French police have begun an investigation into the three or four days a Russian businessman spent in Paris, only hours before he collapsed and died outside his Surrey home in a suspected assassination by poisoning, The Independent on Sunday can reveal.

The opening of an inquiry in France into the movements of tax-fraud whistleblower Alexander Perepilichnyy before his death will greatly increase the pressure on Surrey Police to reopen its own investigation into the millionaire’s death in 2012.

It emerged last week at a pre-inquest hearing that a compound associated with the lethal plant toxin gelsemium had been found in samples from the contents of Mr Perepilichnyy’s stomach – despite categorical assurances from police that there were no suspicious circumstances surrounding his death.

The George V hotel in Paris where Mr Perepilichnyy stayed (AFP/Getty)

The evidence of the émigré’s possible poisoning vindicated Bill Browder, the American-born financier who campaigns on corruption in Russia and who had raised concerns about Mr Perepilichnyy’s death – first reported by The Independent – from the start. The Russian exile, who had been helping Mr Browder’s anti-corruption crusade, was a key witness in an alleged $230m (£146m) tax fraud case in Switzerland implicating Moscow officials and had been told he was on a mafia hit list.

A French investigating judge has now ordered a preliminary inquiry into what happened to Mr Perepilichnyy during a visit to Paris in November 2012 when he booked two different hotels and spent €1,200 (£854) in a Prada store.

It is not known whom the Russian met or what he ate, but it was on the evening of his return from Paris on 10 November that Mr Perepilichnyy collapsed while jogging and was found lying face down outside his home on a private estate in Weybridge.

Mr Browder, who sought the inquiry after travelling to Paris himself last week, told The IoS: “It is amazing to me that I as a private individual have to go to Paris to ask for these enquiries to be made when the British police have failed to do so.

Bill Browder campaigns on corruption in Russia (AFP/Getty)

“On the balance of probabilities, it is much more likely that a co-operating witness accusing Russian organised crime was murdered than it was a non-suspicious death. It is about time that Surrey Police pursued this fearlessly, vigorously and properly.”

Mr Perepilichnyy made several hotel bookings in Paris; authorities are trying to establish at which of three hotels – the five-star Bristol and George V, and a three-star establishment – Mr Perepilichnyy stayed.

Despite his wealth, the émigré was not in the habit of staying at luxury hotels, and one possibility is that he was funding the stay of a go-between with those he had accused in Russia, who may have hinted at a potential reconciliation. The purchase from Prada, probably a gift, did not return to London with Mr Perepilichnyy and has never been traced.

It is possible that if the businessman, who was previously fit and healthy but complained to his wife before going out jogging that he was feeling unwell, was poisoned with gelsemium, he ingested it in something he ate in Paris.

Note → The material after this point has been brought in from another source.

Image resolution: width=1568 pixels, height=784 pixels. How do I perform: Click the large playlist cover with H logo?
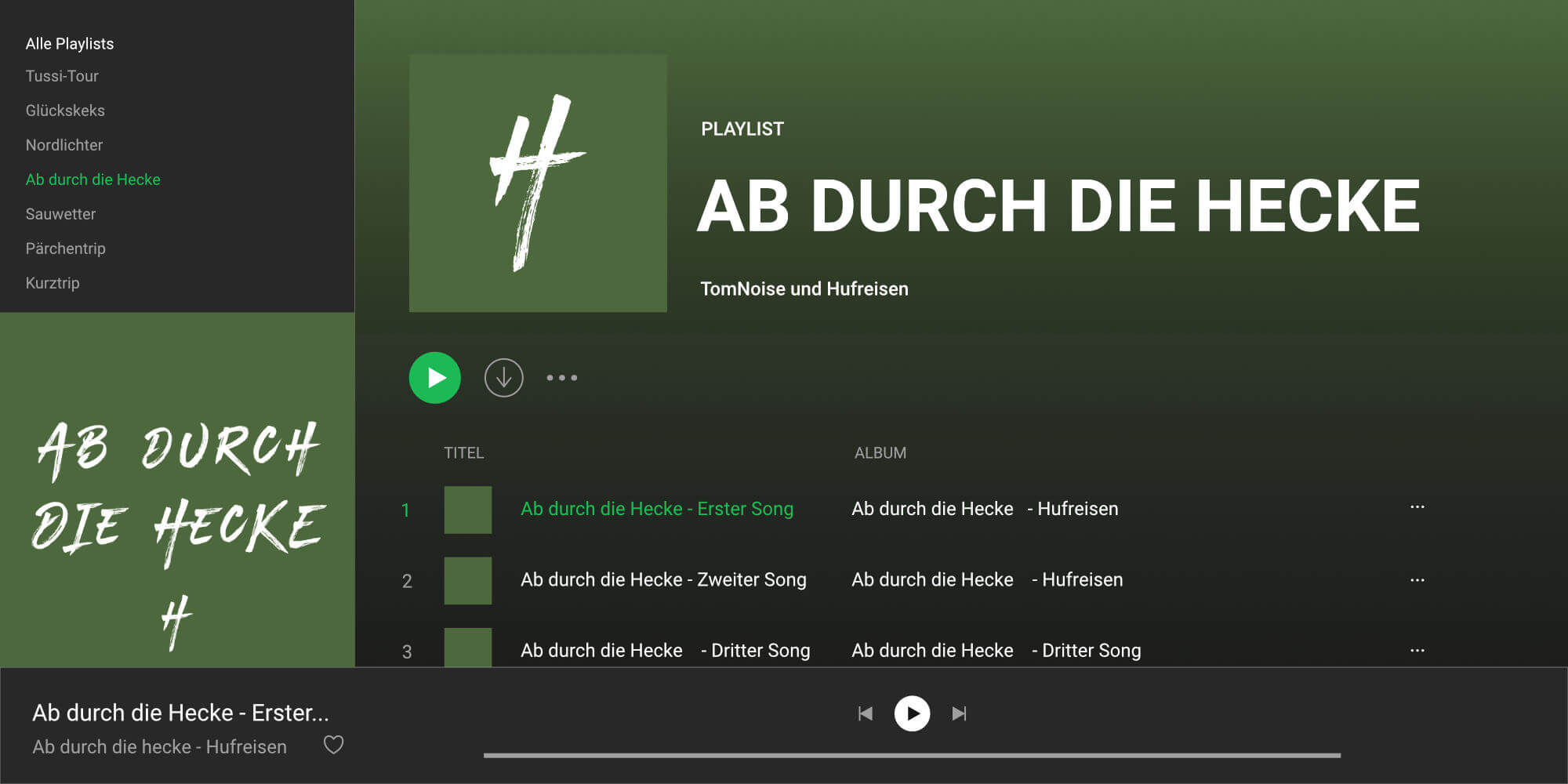538,183
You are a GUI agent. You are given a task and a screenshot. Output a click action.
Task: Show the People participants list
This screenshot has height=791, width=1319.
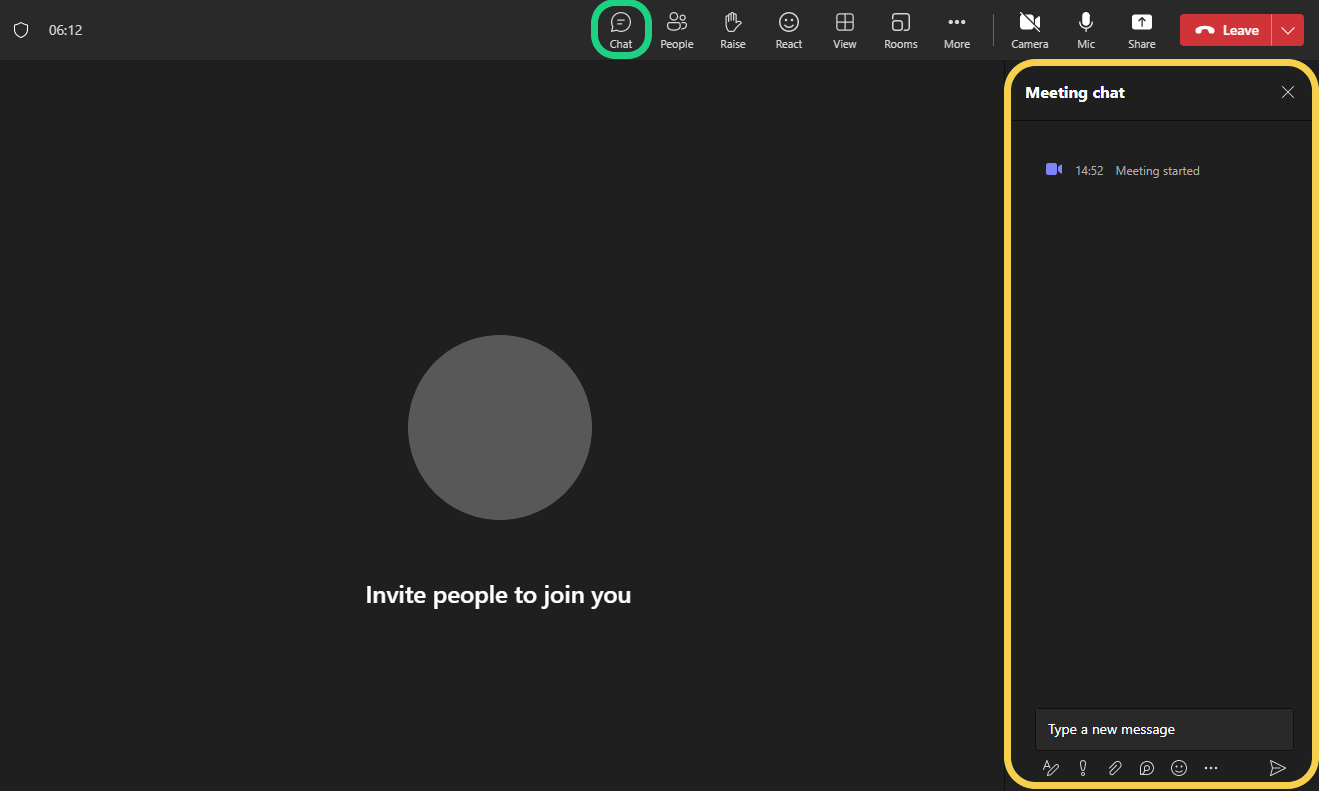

The inquest into Mr Perepilichnyy’s death, which now has uncomfortable echoes of the murder of former Russian intelligence officer Alexander Litvinenko in London in 2006, was due to take place last week but has now been postponed until September.

Russian intelligence officer Alexander Litvinenko was murdered in 2006 (Getty)

Further tests are being carried out to establish whether the compound found last year by a Kew Gardens poisons expert in Mr Perepilichnyy’s stomach contents – after apparently being missed in toxicology tests carried out for police – is also present in his blood and urine, and can then be tied to Gelsemium elegans – the most poisonous form of the plant.

The toxin, which can induce sudden cardiac arrest, is a known but rarely used weapon of Russian and Chinese contract killers. Surrey Police said it cannot comment until after the inquest.